Good content creation tip

I loved this tweet by Dan Sure:

If your subject is one in which people want to see comparisons, then this type of content works really well. You can write a post saying, “How does [our company’s product] compare to [other company’s product]?” Google seems to recognize when someone is doing research and would like to see comparisons.

SEMrush’s organic research section moves into BETA

Optimising site speed

Google have released a comprehensive guide for using their webmaster developer tools to conduct audits of slow sites and how to make improvements on them from there. The guide stresses the importance of starting with a site audit to a) help you establish a baseline for measuring any improvements you see and b) to help find the areas in which your efforts will provide the most improvement. In particular Google show you how to use their Lighthouse 3.0 audit tool and how to action the common page speed insights that it provides such as enabling text compression, image optimisation and specific ways to simulate tests for mobile devices.

GDPR implications for WHOIS data

We have previously discussed this, but Bill Hartzer  has provided an update on the effect that GDPR has had upon the ability of the ICANN to adapt its system of archived WHOIS data to comply with the new regulations. The main issue is that many registrars are contractually obliged to provide information about who owns and operates sites/who has in the past. One of the major perks of this is that new domain purchasers are able to know whether the site has a history that may affect it in search. However, under the new regulations it is unclear what of this information can be used. For the time being ICANN have introduced temporary measures to try and ensure continuity of its service.

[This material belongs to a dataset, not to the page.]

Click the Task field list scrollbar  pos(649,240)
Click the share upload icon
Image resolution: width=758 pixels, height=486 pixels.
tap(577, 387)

More videos in the SERPS = less spaces for organic first page rankings


Google is now highlighting fact checking in the SERPs

As Danny Sullivan points out, this is a fairly under-utilized feature so far but one that is easy to implement with ClaimReview markup. If used, when your fact checked article appears in the SERPs it will be coupled with a snippet stating by who the article was checked and what the result was.

Web light statistics probably are counted in Google Analytics

I reported in our last newsletter about Web light, which is a way for Google to serve your content to people with a poor data connection. I had said that these visits are likely not tracked in Google Analytics. However, Luke Redding shared with me that he tested this and his Google Analytics tag did indeed fire on Web Light views.
Good to know!

Is your news site declining in rankings?

In this help hangout, John Mueller was asked about a news site that was seeing a decline in rankings. John commented on ad placement, implying that there may be too many ads above the fold. However, he also commented that this site is publishing the same content as many other sites on the web and then adding ads to it. He encouraged the site to take advantage of user feedback to ask their users what they could be doing to make their site more valuable.
John went on to say, “I think the main problem with a lot of these websites that I see is that they are kind of as good as the other websites that are out there, and in that case why should we show that website instead of the others?… So you really want to significantly stand out from the others.
He also said, “The other thing that I noticed is that a lot of the content that is getting a lot of visibility in search is fairly basic and simple content and I would kind of be worried that the information on your website could be provided by anyone.
I feel that the March 9 update by Google dealt with a lot of sites with this issue. My team and I have reviewed several sites that saw traffic losses at this time. Several of these sites were news sites that had decent articles but really offered no reason for searchers to read their article rather than the original, or one that is published on a well recognized news authority.
Recovering from this type of hit is likely going to be difficult unless you can find a way to stand out above the crowd.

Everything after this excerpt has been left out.